## BEGIN DATA FOR THIS TASK

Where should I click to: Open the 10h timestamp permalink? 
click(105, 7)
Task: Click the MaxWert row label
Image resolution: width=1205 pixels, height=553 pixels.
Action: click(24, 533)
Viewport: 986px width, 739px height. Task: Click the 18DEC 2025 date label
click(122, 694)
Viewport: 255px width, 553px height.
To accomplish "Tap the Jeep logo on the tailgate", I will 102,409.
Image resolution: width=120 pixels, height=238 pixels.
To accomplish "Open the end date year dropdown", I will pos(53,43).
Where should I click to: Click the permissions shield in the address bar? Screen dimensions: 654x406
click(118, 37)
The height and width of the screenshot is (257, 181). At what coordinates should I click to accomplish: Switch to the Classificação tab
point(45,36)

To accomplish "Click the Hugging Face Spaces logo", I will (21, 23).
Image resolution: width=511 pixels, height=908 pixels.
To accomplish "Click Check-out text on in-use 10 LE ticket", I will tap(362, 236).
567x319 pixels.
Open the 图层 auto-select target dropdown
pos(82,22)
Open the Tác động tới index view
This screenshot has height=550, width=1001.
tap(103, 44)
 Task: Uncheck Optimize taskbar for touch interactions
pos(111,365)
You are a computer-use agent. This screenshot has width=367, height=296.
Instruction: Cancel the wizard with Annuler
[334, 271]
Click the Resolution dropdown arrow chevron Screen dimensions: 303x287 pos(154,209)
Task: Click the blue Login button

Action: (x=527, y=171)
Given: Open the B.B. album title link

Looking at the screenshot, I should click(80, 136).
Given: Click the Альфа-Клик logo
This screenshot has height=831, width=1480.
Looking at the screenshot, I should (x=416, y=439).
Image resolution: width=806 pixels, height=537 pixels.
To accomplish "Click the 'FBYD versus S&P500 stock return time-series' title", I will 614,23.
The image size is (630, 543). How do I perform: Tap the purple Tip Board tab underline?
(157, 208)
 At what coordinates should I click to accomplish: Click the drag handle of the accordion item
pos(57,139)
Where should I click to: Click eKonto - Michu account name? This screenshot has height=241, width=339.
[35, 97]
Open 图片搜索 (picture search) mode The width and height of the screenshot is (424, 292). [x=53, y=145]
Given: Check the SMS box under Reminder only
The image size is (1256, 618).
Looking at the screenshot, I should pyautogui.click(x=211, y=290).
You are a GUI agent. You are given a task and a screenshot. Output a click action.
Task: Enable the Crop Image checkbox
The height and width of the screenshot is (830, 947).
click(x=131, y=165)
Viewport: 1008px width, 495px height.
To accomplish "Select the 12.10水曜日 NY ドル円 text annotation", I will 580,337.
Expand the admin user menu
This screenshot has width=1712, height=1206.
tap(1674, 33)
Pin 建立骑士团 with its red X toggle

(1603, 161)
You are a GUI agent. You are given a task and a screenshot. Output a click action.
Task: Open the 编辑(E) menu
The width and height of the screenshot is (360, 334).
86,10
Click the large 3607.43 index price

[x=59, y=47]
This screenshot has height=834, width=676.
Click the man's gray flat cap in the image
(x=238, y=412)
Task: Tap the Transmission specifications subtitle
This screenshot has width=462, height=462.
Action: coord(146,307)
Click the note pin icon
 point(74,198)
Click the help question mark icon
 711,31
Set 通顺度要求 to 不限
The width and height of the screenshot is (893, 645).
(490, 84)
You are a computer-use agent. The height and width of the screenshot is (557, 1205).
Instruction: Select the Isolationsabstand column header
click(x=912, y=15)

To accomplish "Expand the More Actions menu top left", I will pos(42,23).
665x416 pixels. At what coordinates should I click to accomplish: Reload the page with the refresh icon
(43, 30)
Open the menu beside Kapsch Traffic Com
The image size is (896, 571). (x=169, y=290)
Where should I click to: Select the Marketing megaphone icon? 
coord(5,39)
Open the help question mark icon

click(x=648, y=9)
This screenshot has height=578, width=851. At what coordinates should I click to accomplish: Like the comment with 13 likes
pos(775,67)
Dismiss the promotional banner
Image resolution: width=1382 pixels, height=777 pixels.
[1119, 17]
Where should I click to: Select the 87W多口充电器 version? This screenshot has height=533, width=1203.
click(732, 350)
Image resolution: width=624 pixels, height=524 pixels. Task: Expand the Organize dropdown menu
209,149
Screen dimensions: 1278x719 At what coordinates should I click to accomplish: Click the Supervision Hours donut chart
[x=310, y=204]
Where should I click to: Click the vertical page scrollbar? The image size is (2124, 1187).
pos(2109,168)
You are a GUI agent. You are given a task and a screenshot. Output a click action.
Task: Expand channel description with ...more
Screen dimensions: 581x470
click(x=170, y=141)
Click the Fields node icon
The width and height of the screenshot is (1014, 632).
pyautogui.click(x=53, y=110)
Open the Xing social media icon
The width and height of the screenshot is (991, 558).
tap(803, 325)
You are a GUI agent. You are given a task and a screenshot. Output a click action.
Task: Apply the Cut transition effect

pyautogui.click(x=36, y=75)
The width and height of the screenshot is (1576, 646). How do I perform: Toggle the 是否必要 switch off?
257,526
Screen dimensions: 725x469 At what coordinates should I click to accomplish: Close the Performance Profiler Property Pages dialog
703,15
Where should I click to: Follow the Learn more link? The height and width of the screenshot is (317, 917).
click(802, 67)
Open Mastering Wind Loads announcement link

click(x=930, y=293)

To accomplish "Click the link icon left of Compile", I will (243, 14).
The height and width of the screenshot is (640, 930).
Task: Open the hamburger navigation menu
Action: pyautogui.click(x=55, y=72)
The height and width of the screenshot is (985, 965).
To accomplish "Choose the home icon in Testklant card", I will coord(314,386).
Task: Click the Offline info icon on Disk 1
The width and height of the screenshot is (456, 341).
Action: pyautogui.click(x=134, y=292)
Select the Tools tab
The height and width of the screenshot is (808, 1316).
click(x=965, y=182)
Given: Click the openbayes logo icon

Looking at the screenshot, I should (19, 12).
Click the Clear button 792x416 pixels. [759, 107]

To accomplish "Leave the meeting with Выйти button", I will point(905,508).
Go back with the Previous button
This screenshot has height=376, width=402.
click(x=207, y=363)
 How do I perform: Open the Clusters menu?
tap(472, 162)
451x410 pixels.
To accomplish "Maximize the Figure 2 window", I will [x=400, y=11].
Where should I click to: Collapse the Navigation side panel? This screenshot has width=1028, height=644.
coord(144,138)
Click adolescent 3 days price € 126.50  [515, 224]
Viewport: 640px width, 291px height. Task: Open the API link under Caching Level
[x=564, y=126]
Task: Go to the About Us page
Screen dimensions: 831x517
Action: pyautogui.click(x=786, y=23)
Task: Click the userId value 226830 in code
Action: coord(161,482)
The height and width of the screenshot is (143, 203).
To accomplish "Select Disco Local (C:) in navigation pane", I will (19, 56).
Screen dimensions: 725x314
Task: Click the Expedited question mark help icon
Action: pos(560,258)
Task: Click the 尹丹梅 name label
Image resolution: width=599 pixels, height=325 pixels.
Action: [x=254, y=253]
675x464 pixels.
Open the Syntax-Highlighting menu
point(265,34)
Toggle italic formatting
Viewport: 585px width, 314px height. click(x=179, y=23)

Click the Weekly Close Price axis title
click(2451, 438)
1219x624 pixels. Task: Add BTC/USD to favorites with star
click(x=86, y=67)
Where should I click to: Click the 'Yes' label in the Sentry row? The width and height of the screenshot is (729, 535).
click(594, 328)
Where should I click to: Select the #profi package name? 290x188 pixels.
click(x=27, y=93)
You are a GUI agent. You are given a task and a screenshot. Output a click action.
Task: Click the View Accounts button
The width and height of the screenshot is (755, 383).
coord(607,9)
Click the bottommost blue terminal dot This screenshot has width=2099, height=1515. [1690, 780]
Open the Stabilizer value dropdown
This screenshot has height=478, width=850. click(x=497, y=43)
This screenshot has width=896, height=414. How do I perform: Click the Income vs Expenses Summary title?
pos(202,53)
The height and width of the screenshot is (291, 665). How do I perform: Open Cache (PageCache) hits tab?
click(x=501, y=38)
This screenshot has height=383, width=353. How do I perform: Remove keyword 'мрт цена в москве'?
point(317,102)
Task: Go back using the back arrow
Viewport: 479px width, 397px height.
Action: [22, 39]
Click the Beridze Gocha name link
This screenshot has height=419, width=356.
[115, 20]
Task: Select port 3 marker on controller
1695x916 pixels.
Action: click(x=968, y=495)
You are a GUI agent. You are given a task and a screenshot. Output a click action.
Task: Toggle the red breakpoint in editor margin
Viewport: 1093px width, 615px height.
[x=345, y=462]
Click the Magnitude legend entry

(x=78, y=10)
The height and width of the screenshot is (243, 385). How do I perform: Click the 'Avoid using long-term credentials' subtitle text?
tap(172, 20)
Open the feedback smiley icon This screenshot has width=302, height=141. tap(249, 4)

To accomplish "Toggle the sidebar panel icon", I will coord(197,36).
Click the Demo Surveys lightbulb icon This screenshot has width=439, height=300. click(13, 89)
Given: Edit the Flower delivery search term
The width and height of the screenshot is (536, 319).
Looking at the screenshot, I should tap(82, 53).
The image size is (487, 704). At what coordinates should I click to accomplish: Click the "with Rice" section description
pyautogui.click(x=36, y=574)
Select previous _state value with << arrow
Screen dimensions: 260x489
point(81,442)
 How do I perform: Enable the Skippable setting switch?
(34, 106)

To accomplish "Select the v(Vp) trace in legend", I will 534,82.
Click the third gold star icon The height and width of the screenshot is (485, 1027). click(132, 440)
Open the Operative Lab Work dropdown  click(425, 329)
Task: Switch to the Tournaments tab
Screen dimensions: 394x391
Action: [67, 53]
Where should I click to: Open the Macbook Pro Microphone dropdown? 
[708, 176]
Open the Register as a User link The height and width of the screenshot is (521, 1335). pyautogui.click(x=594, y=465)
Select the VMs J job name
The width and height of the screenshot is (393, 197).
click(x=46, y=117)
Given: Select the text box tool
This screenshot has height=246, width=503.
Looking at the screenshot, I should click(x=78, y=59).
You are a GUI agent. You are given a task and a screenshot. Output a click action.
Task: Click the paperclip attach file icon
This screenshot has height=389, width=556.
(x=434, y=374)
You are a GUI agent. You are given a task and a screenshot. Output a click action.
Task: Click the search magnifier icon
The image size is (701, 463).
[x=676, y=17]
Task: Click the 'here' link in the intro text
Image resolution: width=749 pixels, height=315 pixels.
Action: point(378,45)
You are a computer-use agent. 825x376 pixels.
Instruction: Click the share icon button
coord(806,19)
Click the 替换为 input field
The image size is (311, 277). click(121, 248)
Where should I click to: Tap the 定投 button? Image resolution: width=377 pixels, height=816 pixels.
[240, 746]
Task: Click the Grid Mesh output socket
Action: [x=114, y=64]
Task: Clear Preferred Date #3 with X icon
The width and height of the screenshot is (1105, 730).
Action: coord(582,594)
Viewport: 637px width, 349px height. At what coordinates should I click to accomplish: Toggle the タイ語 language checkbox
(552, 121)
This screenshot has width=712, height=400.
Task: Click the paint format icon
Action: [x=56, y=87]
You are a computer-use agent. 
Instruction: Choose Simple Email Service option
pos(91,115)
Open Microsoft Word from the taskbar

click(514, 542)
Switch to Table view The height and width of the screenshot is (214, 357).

## END DATA FOR THIS TASK

_SHORT EXERCISE:_ Can you express the lines from the one containing "Given: Click the openbayes logo icon" through the one containing "click(x=86, y=67)", inclusive, as a JSON list of strings with one string per line and blank lines omitted?

_FINAL RESULT:_
[
  "Given: Click the openbayes logo icon",
  "Looking at the screenshot, I should (19, 12).",
  "Click the Clear button 792x416 pixels. [759, 107]",
  "To accomplish \"Leave the meeting with Выйти button\", I will point(905,508).",
  "Go back with the Previous button",
  "This screenshot has height=376, width=402.",
  "click(x=207, y=363)",
  " How do I perform: Open the Clusters menu?",
  "tap(472, 162)",
  "451x410 pixels.",
  "To accomplish \"Maximize the Figure 2 window\", I will [x=400, y=11].",
  "Where should I click to: Collapse the Navigation side panel? This screenshot has width=1028, height=644.",
  "coord(144,138)",
  "Click adolescent 3 days price € 126.50  [515, 224]",
  "Viewport: 640px width, 291px height. Task: Open the API link under Caching Level",
  "[x=564, y=126]",
  "Task: Go to the About Us page",
  "Screen dimensions: 831x517",
  "Action: pyautogui.click(x=786, y=23)",
  "Task: Click the userId value 226830 in code",
  "Action: coord(161,482)",
  "The height and width of the screenshot is (143, 203).",
  "To accomplish \"Select Disco Local (C:) in navigation pane\", I will (19, 56).",
  "Screen dimensions: 725x314",
  "Task: Click the Expedited question mark help icon",
  "Action: pos(560,258)",
  "Task: Click the 尹丹梅 name label",
  "Image resolution: width=599 pixels, height=325 pixels.",
  "Action: [x=254, y=253]",
  "675x464 pixels.",
  "Open the Syntax-Highlighting menu",
  "point(265,34)",
  "Toggle italic formatting",
  "Viewport: 585px width, 314px height. click(x=179, y=23)",
  "Click the Weekly Close Price axis title",
  "click(2451, 438)",
  "1219x624 pixels. Task: Add BTC/USD to favorites with star",
  "click(x=86, y=67)"
]